Updates `zarr-parser` to use obstore `list_async` instead of concurrent_map by norlandrhagen · Pull Request #892 · zarr-developers/VirtualiZarr

norlandrhagen · 2026-02-26T18:38:22Z

Closes Speed up ZarrParser using obstore and Arrow? #891
Tests passing
Full type hint coverage
Changes are documented in docs/releases.rst
Swaps out the _concurrent_map in build_chunk_mapping with obstore's list_async.
Constructs the python ChunkManifest object's numpy arrays directly from the Arrow arrays. *
* There is still a conversion to a dict, so not quite.
Bonus - removes the zarr vendor code.

TomNicholas · 2026-02-26T18:42:08Z

virtualizarr/parsers/zarr.py

-    lengths = await _concurrent_map(
-        [(k,) for k in chunk_keys], zarr_array.store.getsize
-    )
+    lengths = [size_map[k] for k in chunk_keys]


I think we really want to work hard to avoid creating any python lists / dicts at all

instead we want obstore -> arrow -> numpy

via https://arrow.apache.org/docs/python/numpy.html#arrow-to-numpy

I think the hardest part of this is dealing with logic for missing keys - arrow might return these a nulls, but the to_numpy conversion doesn't support nulls?

Any operations we do should either be as pyarrow arrays or as numpy arrays, never as python collections

I think in this case you can assert that there are no nulls. I don't think this particular list function will ever create nulls in the arrow arrays.

TomNicholas · 2026-02-26T18:45:13Z

virtualizarr/parsers/zarr.py

+    stream = zarr_array.store.store.list_async(prefix=prefix, return_arrow=True)
+    async for batch in stream:
+        size_map.update(
+            zip(batch.column("path").to_pylist(), batch.column("size").to_pylist())


is this zipping of pylists creating a python dict? we want to avoid that

virtualizarr/parsers/zarr.py

TomNicholas · 2026-02-26T18:53:14Z

You will also want to add a new (private for now) constructor to the ChunkManifest class that accepts 3 pyarrow arrays, of type variable-length string, int, and int. The new constructor can just call the existing .from_numpy constructor.

norlandrhagen · 2026-02-27T01:26:04Z

Hmm, now hitting a kerchunk error:

FAILED virtualizarr/tests/test_writers/test_kerchunk.py::TestAccessor::test_accessor_to_kerchunk_parquet - ValueError: Error converting column "path" to bytes using encoding UTF8. Original error: Unable to avoid copy while creating an array as requested.

virtualizarr/manifests/manifest.py

TomNicholas · 2026-02-27T04:13:21Z

virtualizarr/manifests/manifest.py

+    def _from_arrow(
+        cls,
+        *,
+        chunk_keys: "pa.Array",


I don't know that you need to pass this - maybe instead we should pass arrow arrays with nulls for unintialized chunks?

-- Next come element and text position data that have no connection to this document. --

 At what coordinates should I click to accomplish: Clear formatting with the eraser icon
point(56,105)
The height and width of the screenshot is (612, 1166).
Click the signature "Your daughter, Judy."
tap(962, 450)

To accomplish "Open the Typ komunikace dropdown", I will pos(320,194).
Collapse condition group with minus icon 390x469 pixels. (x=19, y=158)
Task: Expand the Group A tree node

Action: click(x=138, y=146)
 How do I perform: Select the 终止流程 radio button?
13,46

TomNicholas · 2026-02-27T04:17:17Z

virtualizarr/parsers/zarr.py

+
+    path_batches = []
+    size_batches = []
+    stream = zarr_array.store.store.list_async(prefix=prefix, return_arrow=True)


Just grabbing the underlying obstore store is a interesting idea...

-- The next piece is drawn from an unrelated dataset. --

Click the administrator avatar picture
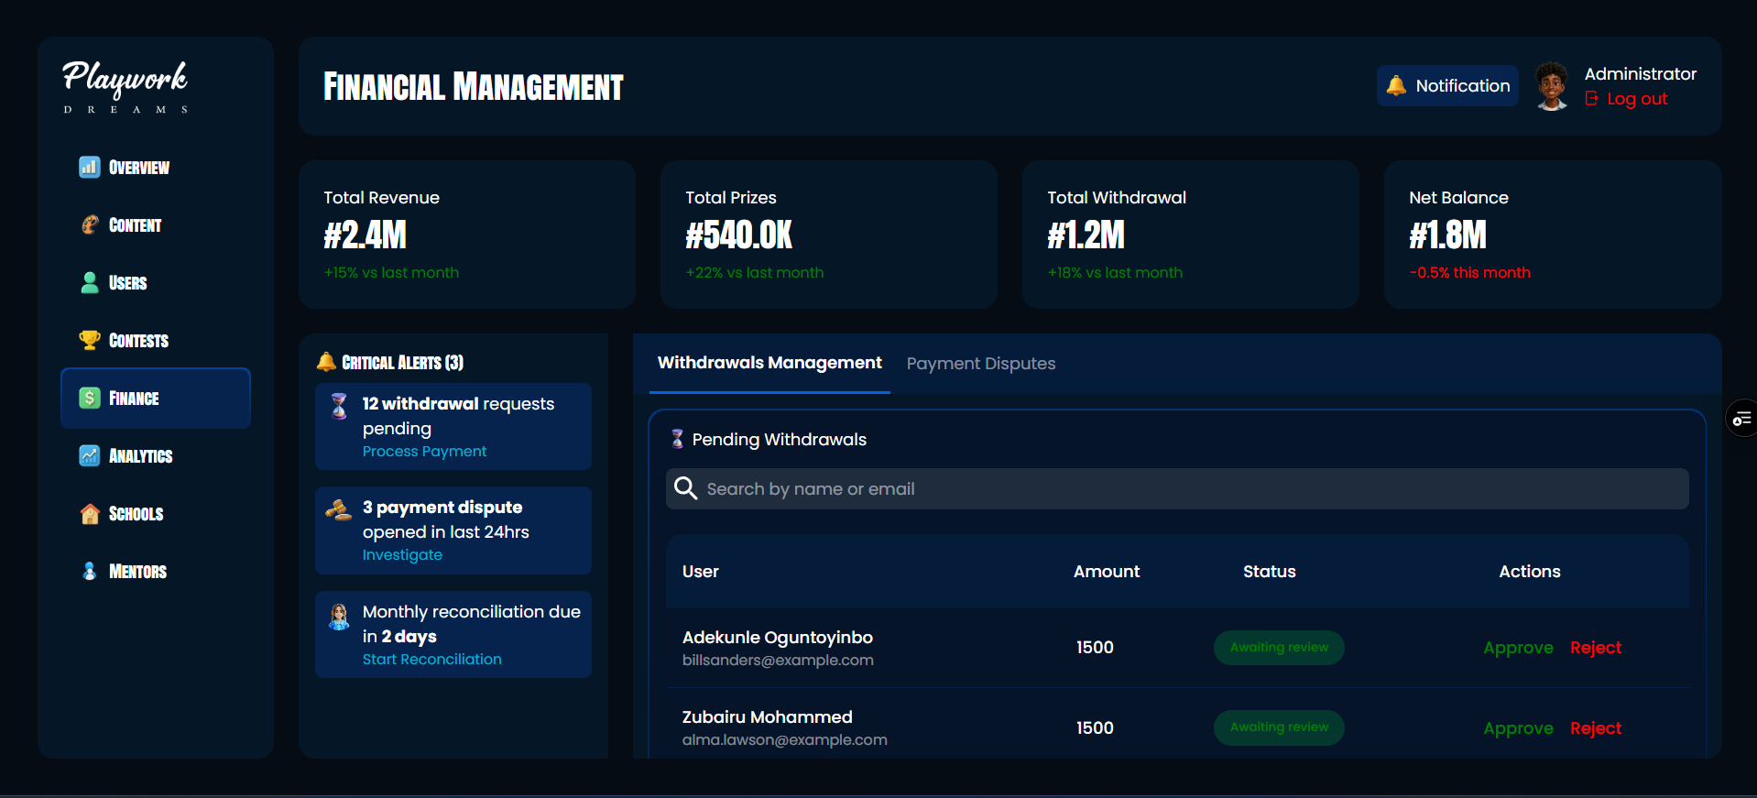1757x798 pixels. (x=1551, y=86)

Co-authored-by: Tom Nicholas <tom@earthmover.io>

TomNicholas · 2026-02-27T16:54:52Z

now hitting a kerchunk error

This should be unit testable without using Kerchunk or Icechunk. We are simply creating the ManifestStore in a more optimized way. If all array dtypes and so on are the same as before at that step we should not hit any problems later.

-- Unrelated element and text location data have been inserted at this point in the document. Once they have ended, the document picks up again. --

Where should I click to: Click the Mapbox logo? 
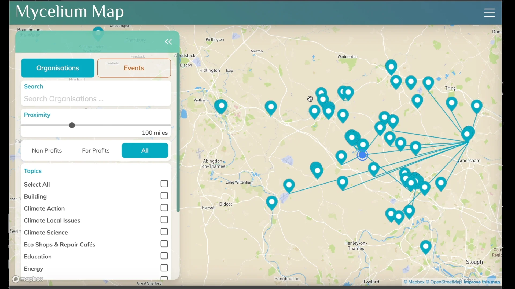click(x=28, y=279)
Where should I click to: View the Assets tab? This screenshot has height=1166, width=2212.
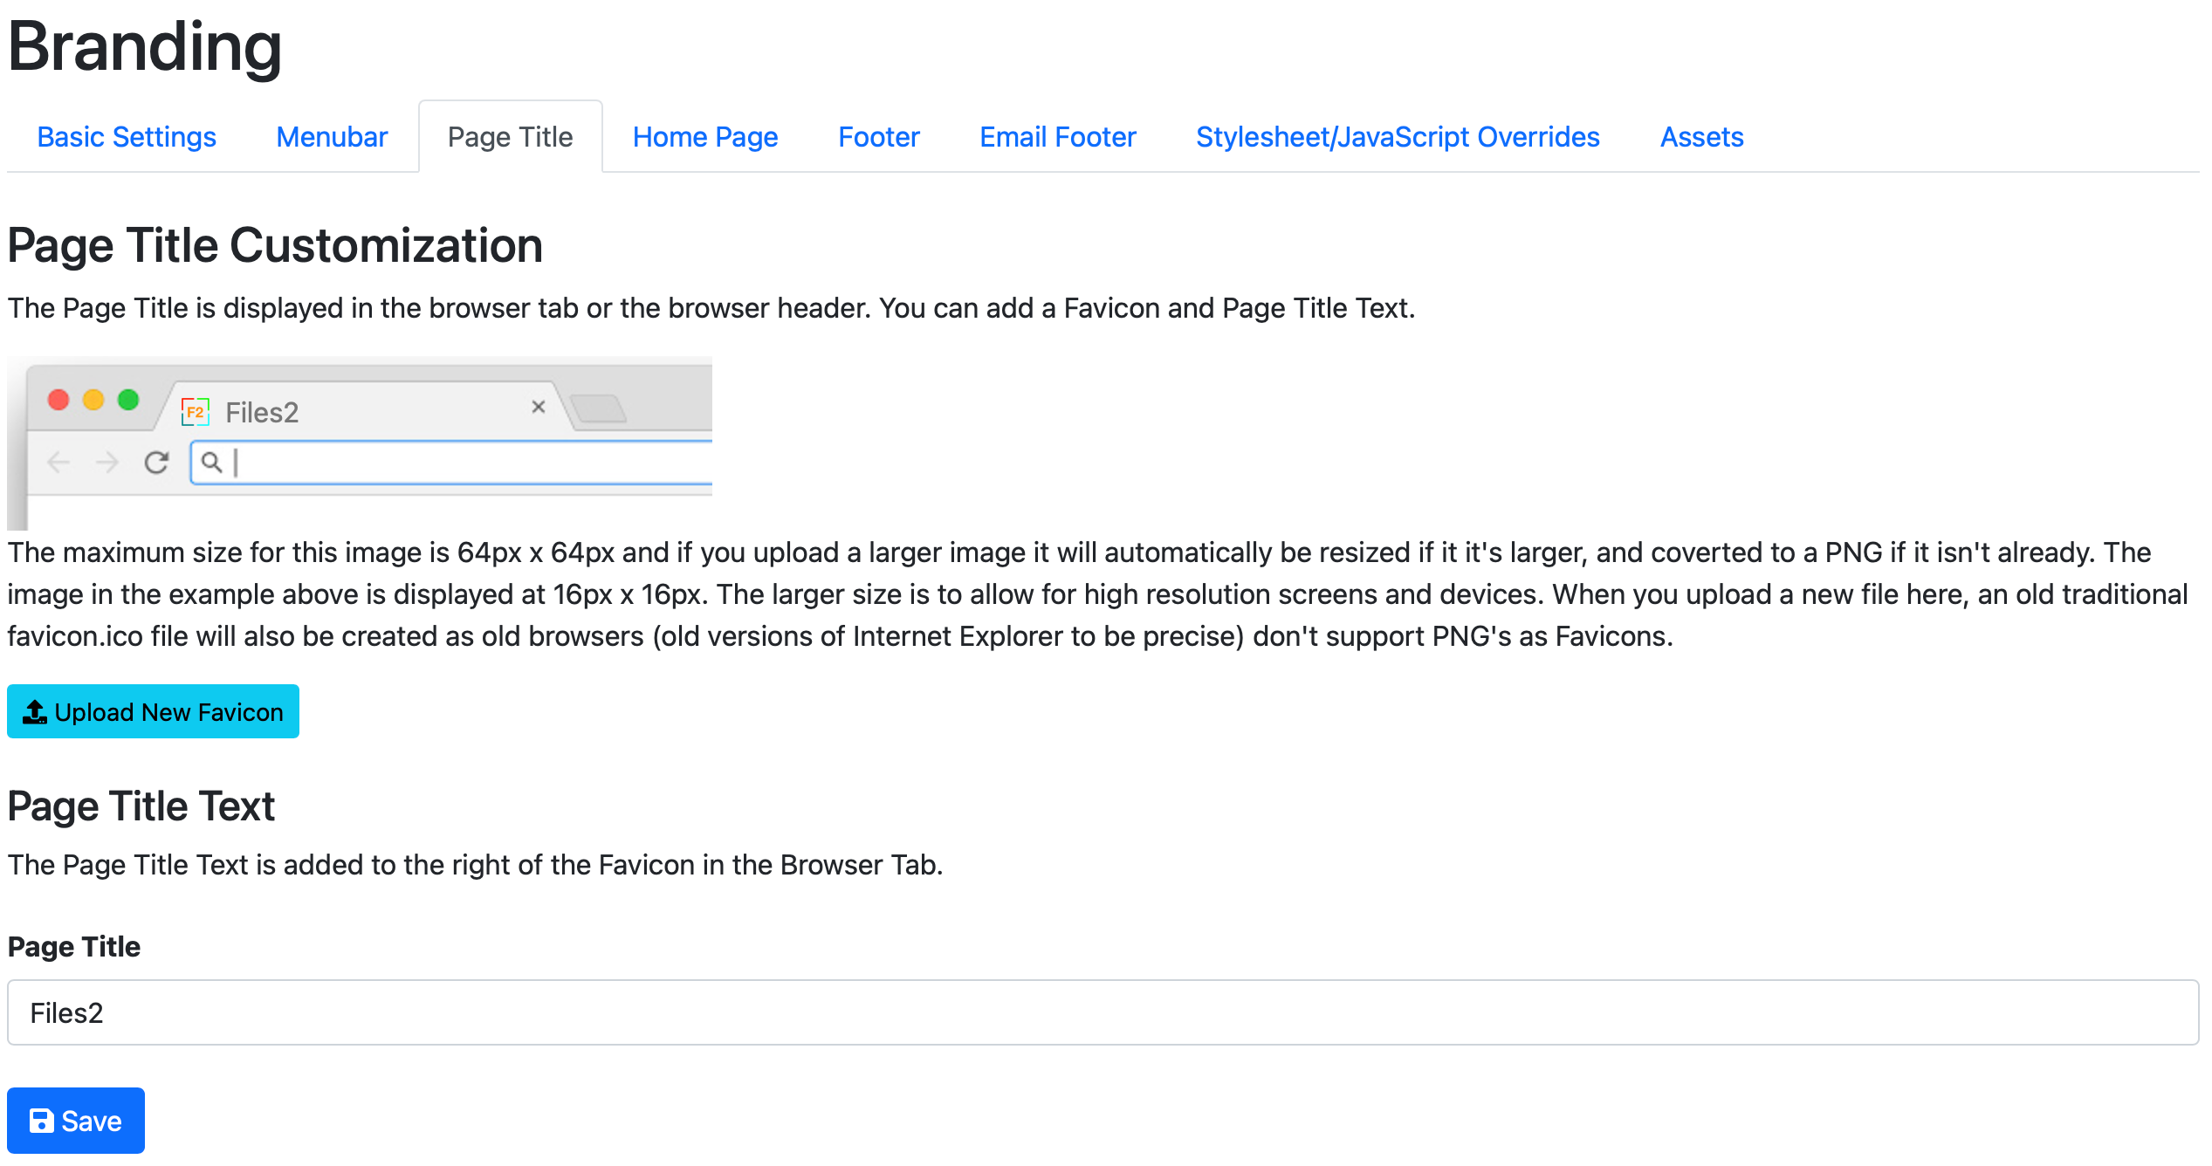click(1701, 137)
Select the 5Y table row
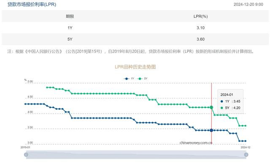This screenshot has width=270, height=166. [135, 39]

…ape]. Moves all weird arrow reshaping into zarr:build_chunk_manifest

norlandrhagen · 2026-02-27T17:49:41Z

This should be unit testable without using Kerchunk or Icechunk. We are simply creating the ManifestStore in a more optimized way. If all array dtypes and so on are the same as before at that step we should not hit any problems la

Totally agree! I think... the kerchunk errors are unrelated. I added pyarrow and arro3-core to a zarr-parser opt dependency and added that to the py11 and py12 tests. Maybe this caused the kerchunk bug. I can check that in a separate issue/pr.

codecov · 2026-03-06T21:30:54Z

Codecov Report

❌ Patch coverage is 96.05263% with 3 lines in your changes missing coverage. Please review.
✅ Project coverage is 89.15%. Comparing base (bf30692) to head (3d7ebfc).
⚠️ Report is 1 commits behind head on main.

Files with missing lines	Patch %	Lines
virtualizarr/parsers/zarr.py	95.94%	3 Missing ⚠️

Additional details and impacted files

@@            Coverage Diff             @@
##             main     #892      +/-   ##
==========================================
- Coverage   89.24%   89.15%   -0.09%     
==========================================
  Files          34       33       -1     
  Lines        1999     2038      +39     
==========================================
+ Hits         1784     1817      +33     
- Misses        215      221       +6

Files with missing lines	Coverage Δ
virtualizarr/manifests/manifest.py	`85.41% <100.00%> (+0.80%)`	⬆️
virtualizarr/parsers/zarr.py	`94.76% <95.94%> (-2.86%)`	⬇️

🚀 New features to boost your workflow:

❄️ Test Analytics: Detect flaky tests, report on failures, and find test suite problems.

TomNicholas · 2026-03-06T21:42:42Z

virtualizarr/manifests/manifest.py

+            pc.is_null(lengths), pa.scalar(0, pa.uint64()), lengths
+        ).to_numpy(zero_copy_only=False)
+
+        if shape is not None:


What happens if shape is None? Should that even be allowed?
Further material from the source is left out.